Ideal for dynamic datasets or paginated APIs.

➡ See dltHub Overview


Repository Layout

Path Owner Focus Description
.dagster_home/ Platform persistent storage for development settings such as telemetry defaults.
.devconatainer/ Platform Visual Studio Code Dev Container to share development environment for local development.
.github/ Platform CI/CD automation (publishing docs, running checks).
.helm Platform Deployment values for helm chart to deploy to Kubernetes.
.mkdocs/ Cross-functional Markdown sources for the MkDocs site published via GitHub Pages.
.vscode/ Cross-functional Shared workspace settings, including code snippets for faster development.
docs/ Cross-functional Static documentation pages. Prioritize placing documentation in the relevant area of the project, however this space can be used for documentation does not otherwise have an appropriate location.
libs/ Cross-functional Shared libraries for common functions between packages.
packages/ --- Code locations which are deployed as separate docker images providing environment isolation so that multiple teams can manage their own code.
packages/data_analytics/ Data & Analytics Exploratory sql analyses and notebooks.
packages/data_science/ Data & Analytics Dagster definitions, resource configuration, and integration glue code. Includes Snowpark definitions for ML-Ops.
packages/data_foundation/ --- Foundational data assets that are used across the business. Contains ingestion's and the main dbt project
../../src/data_foundation Platform Dagster definitions, resource configuration, and integration glue code. Includes Sling source connection YAML that controls raw data ingestion
../../dbt/ Cross-functional dbt project containing models, seeds, snapshots, and tests.

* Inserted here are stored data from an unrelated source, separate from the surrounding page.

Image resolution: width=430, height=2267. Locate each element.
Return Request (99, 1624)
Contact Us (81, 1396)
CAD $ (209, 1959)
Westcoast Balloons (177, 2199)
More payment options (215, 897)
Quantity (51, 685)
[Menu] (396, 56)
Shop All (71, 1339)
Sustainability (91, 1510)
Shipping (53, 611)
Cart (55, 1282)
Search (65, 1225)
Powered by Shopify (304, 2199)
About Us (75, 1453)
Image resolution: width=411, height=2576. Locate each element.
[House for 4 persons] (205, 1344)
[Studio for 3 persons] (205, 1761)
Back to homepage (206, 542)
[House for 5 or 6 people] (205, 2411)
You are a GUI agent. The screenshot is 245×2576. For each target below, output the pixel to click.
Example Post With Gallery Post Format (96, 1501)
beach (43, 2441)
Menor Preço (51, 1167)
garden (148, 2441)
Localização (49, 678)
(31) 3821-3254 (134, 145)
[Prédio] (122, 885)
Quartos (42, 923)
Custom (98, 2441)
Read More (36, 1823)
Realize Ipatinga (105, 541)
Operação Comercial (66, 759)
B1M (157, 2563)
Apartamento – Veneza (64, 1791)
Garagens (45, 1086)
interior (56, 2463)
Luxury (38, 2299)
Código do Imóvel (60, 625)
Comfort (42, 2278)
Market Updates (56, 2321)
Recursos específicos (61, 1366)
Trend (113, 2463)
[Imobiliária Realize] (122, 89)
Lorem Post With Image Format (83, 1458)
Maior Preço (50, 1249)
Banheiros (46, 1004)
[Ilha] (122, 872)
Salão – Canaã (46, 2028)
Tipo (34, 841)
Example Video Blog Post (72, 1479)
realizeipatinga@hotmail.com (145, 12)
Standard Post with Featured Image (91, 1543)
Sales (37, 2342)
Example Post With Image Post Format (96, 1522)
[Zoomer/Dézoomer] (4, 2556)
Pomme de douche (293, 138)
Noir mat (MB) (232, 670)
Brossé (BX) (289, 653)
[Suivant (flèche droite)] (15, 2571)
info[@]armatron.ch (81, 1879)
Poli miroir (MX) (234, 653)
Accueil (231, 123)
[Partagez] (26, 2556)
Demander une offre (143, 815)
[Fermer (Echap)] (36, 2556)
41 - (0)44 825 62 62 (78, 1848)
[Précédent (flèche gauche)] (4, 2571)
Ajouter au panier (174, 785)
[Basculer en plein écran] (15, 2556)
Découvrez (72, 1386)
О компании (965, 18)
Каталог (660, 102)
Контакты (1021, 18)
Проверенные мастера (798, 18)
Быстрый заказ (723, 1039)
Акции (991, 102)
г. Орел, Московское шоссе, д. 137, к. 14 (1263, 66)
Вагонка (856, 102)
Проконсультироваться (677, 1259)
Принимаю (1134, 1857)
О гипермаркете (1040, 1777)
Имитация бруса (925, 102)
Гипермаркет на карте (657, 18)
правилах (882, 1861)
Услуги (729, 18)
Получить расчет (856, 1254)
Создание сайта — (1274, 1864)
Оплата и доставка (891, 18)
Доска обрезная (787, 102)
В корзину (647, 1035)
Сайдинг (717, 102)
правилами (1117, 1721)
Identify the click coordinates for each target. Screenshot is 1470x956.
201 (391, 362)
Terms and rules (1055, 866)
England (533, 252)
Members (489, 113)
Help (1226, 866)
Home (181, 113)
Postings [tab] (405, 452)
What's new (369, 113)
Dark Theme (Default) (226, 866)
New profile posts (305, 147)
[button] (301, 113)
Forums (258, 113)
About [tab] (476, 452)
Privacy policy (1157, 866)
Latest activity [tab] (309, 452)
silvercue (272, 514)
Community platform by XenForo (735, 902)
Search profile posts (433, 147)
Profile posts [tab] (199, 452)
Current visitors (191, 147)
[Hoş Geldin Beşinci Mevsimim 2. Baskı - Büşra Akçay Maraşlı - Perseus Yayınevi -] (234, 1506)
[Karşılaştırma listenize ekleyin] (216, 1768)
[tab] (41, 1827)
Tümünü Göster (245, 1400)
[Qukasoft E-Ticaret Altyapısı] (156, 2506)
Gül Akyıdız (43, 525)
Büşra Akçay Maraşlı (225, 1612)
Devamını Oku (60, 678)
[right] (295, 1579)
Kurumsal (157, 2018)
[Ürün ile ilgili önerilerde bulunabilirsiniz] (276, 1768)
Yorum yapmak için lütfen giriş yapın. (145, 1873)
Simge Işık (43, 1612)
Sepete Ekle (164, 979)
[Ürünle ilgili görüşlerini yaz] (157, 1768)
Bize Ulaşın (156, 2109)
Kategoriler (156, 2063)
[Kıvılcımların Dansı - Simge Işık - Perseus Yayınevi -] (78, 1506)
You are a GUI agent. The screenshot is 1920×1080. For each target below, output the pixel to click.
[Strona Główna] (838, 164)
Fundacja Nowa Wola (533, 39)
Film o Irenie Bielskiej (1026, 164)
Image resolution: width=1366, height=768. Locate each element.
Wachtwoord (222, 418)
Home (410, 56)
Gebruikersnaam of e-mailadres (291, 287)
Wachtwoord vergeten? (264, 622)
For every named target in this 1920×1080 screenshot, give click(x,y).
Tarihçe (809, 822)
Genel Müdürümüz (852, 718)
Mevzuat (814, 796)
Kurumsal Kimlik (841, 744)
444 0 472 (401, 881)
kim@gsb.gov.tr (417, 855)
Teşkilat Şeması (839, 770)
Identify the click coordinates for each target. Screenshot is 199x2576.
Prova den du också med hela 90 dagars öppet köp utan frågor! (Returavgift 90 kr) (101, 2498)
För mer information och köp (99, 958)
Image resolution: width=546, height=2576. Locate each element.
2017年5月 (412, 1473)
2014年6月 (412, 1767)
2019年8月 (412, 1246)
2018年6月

YAML files document sources, staging models, and marts.
.env.example Cross-functional Environment variable template for local development. Should be copied to .env and have values replaced with correct credentials.
Dockerfile, pyproject.toml, uv.lock Platform Runtime dependencies for orchestrator workers.
workspaces Platform Dagster code location configuration for local development.

Local Development

  • Consistent containerized environment across all engineers
  • Fast iteration with instant feedback from Dagster & dbt
  • Test and debug orchestration locally before deployment
  • Safe sandboxing with isolated Snowflake schemas
  • Reproducible builds via Dev Container configuration
  • Preinstalled extensions for dbt, Snowflake, and Python

Governance & Observability

  • YAML-first configuration for transparency and version control
  • Dagster lineage graphs linking ingestion → transformation → marts
  • Automated docs published via MkDocs and GitHub Pages
  • Secrets securely managed via .env and vault integration
  • CI checks for linting, unit tests, and dbt validation

Learn More

Topic Documentation
Sling Extract & Load Configuration
dltHub Python Connectors & API Sources
dbt Transformations, Marts, and Testing
Dagster Orchestration and Asset Graph
Local Setup Developer Quick Start

Contributing

  • Keep YAML comments current — they document orchestration and ownership.
  • Add new sources via Sling or dltHub, then create matching dbt sources.
  • All production changes must include tests and docs updates.